Règle d’expérience : dès que les loyers annuels dépassent quelques milliers d’euros et que le bien a été acheté (et non hérité), le réel gagne — l’amortissement de 85 % de la valeur du bâti sur 25-30 ans plus le mobilier sur 5-10 ans absorbe généralement tout le résultat.

💡 Exemple chiffré. Appartement acheté 180 000 € (dont 20 000 € de terrain non amortissable), loué meublé 9 600 €/an. Au réel : amortissement du bâti ≈ 5 700 €/an + mobilier 800 €/an + intérêts, assurance, taxe foncière et frais ≈ 3 500 €. Résultat imposable : 0 € pendant plus de quinze ans, au lieu de 4 800 € imposables au micro-BIC — soit, à TMI 30 % + 18,6 % de prélèvements sociaux, environ 2 333 € d’impôt économisés chaque année.
Cadre légal.
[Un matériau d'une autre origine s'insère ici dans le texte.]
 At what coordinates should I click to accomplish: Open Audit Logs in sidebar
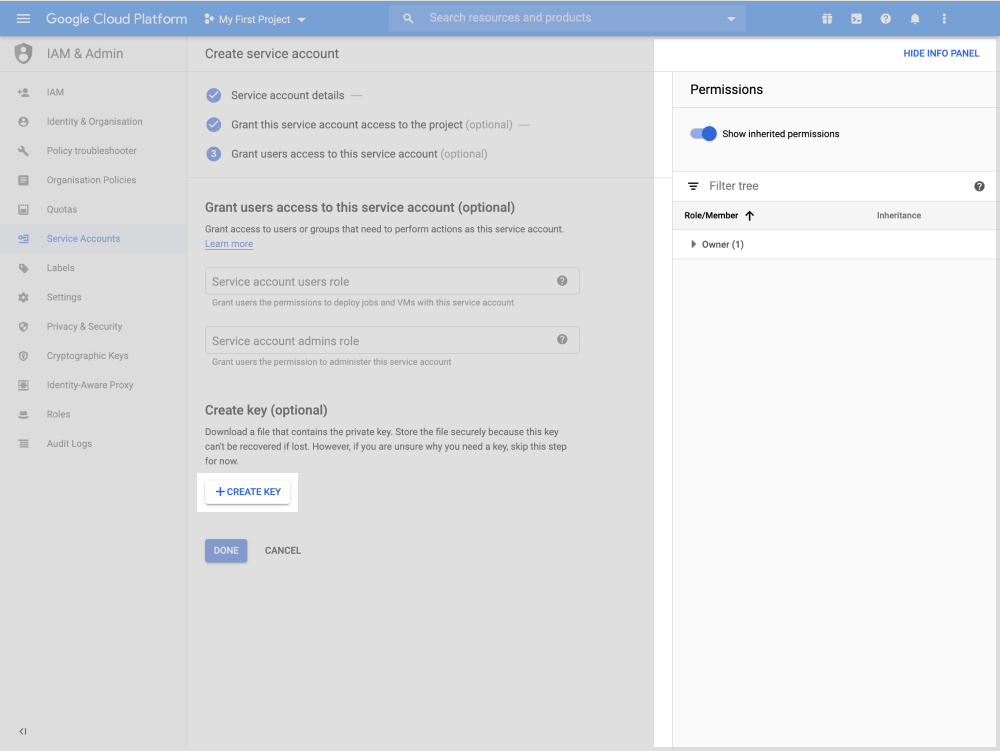[69, 444]
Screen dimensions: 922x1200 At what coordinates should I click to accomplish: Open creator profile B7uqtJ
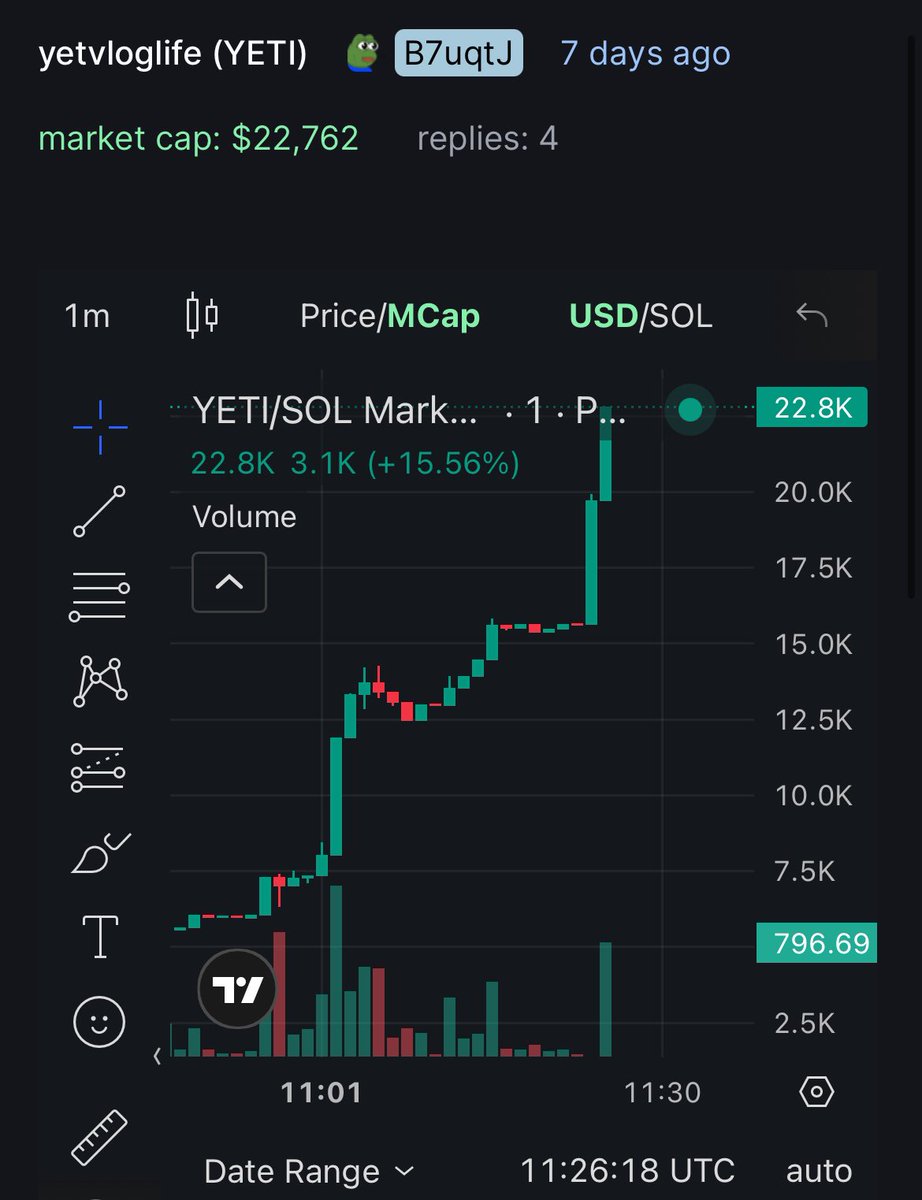point(459,53)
Les loyers meublés relèvent des BIC (article 35 du CGI) ; l’amortissement est encadré par l’article 39 C. Seuils micro-BIC : article 50-0. Depuis la loi de finances pour 2025, les amortissements pratiqués sont réintégrés dans le calcul de la plus-value lors de la revente (hors résidences services) — le régime reste favorable, mais la sortie se planifie. Pour les meublés de tourisme, la loi « Le Meur » a durci le micro-BIC (15 000 € et 30 % d’abattement pour les non classés).
Vigilance. Le statut bascule en LMP (professionnel) si les recettes dépassent 23 000 € et excèdent les autres revenus d’activité du foyer : cotisations sociales et régime différent. Surveillez aussi l’inscription obligatoire (formalités INPI, numéro SIRET) et la cohérence du mobilier avec la liste réglementaire du meublé.

Pour qui le LMNP est-il le bon choix ?

Pour tout bailleur qui accepte de meubler et vise le rendement net : jeunes actifs en studio, T2 proches des campus et bassins d’emploi, colocation familiale. Ceux qui préfèrent la location nue avec gros travaux regarderont plutôt le déficit foncier ; ceux qui veulent une réduction d’impôt immédiate, le Denormandie. Et avant d’arbitrer, vérifiez votre TMI : plus elle est haute, plus l’effacement des loyers pèse lourd.

FAQ — LMNP

Faut-il un expert-comptable au régime réel ?

Ce n’est pas obligatoire mais fortement conseillé : la liasse BIC, le tableau d’amortissement et l’adhésion à un centre de gestion se rentabilisent largement (honoraires déductibles et partiellement convertis en réduction d’impôt).

Le LMNP est-il concerné par le plafonnement des niches ?

Non : l’amortissement et les charges relèvent du calcul du bénéfice, pas d’une réduction d’impôt. Le LMNP se cumule donc librement avec vos autres avantages plafonnés.

Peut-on passer du micro-BIC au réel ?

Oui, sur option à exercer avant la date limite de déclaration des revenus de l’année concernée ; l’option se reconduit tacitement. Le retour au micro est possible après la période d’engagement — mais rarement intéressant une fois l’amortissement lancé.